Acute focal cerebral ischemia due to carotid or vertebrobasilar arterial occlusion, without detectable intracerebral hemorrhage, is the clinical scenario for rt‑PA treatment. The study was an open, angiography‑based, dose‑rate escalation trial of intravenous rt‑PA to assess cerebral arterial recanalization in acute ischemic stroke patients across 16 centers. Among 139 patients treated at a mean of 5.4 h after symptom onset, IV rt‑PA showed no dose‑rate effect on recanalization, M2/M3 occlusions recanalized more often than ICA, hemorrhagic transformation occurred in 20.2 % (hemorrhagic infarction) and 10.6 % (parenchymatous hematoma) with higher rates after ≥6 h, yet all events were within safety guidelines and unrelated to recanalization.

Abstract

Abstract An open angiography‐based, dose rate escalation study on the effect of intravenous infusion of recombinant tissue plasminogen activator(rt‐PA) on cerebral arterial recanalization in patients with acute focal cerebral ischemia was performed at 16 centers. Arterial occlusions consistent with acute ischemia in the carotid or vertebrobasilar territory in the absence of detectable intracerebal hemorrhage were prerequisites for treatment. After the 60‐minute rt‐PA infusion, arterial perfusion was assesed by repeat angiography and computed tomography scans were performed at 24 hours to assess hemorrhagic transformation, Of 139 patients with symptoms of focal ischemia, 80.6% (112) had complete occlusion of the primary vessel at a mean of 5.4 ± 1.7 hours after symptom onset. No dose rate response of cerebral arterial recanalization was observed in 93 patients who completed the rt‐PA infusion. Middle cerebral artery division (M 2 ) and branch (M 3 ) occlusions were more likely to undergo recanalization by 60 minutes than were internal carotid artery occlusions. Hemorrhagic infarction occured in 20.2% and parenchymatous hematoma in 10.6% of patients over all dose rates, while neurological worsening accompanied hemorrhagic transformation (hemorrhagic infarction and parenchymatous hematoma) in 9.6% of patients. All findings were within prospective safety guidelines. No dose rate correlation with hemorrhagic infarction, parenchymatous hematoma, or both was seen.
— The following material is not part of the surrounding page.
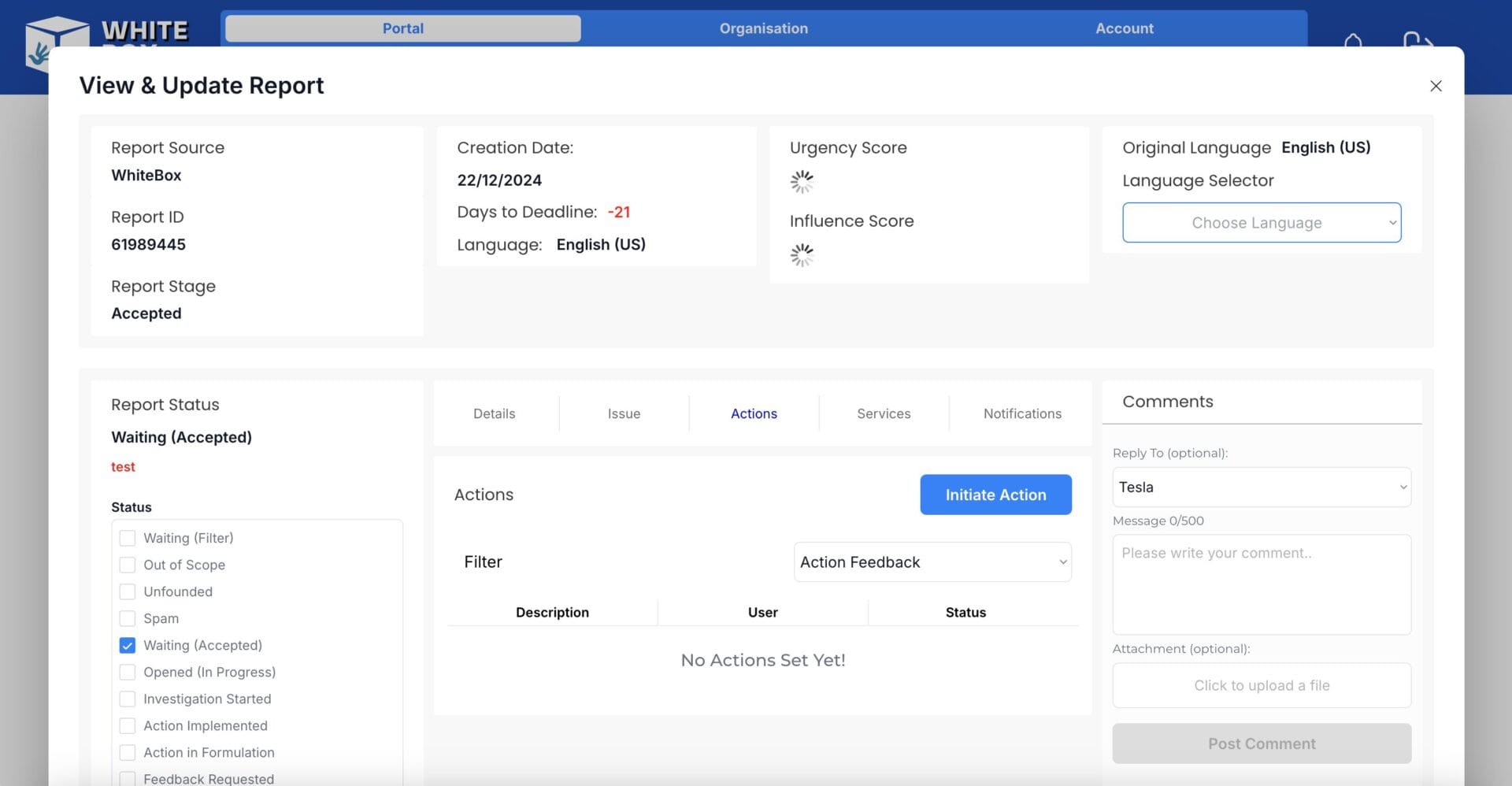1512x786 pixels.
Task: Mark status as Out of Scope
Action: (127, 565)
Hemorrhagic transformation occured significantly more frequently in patients receiving treatment at least 6 hours after symptom onset. No relationship between hemorrhagic transformation and recanalization was observed. This study indicates that site of occlusion, time to recanalization, and time to treatment are important variables in acute stroke intervention with this agent.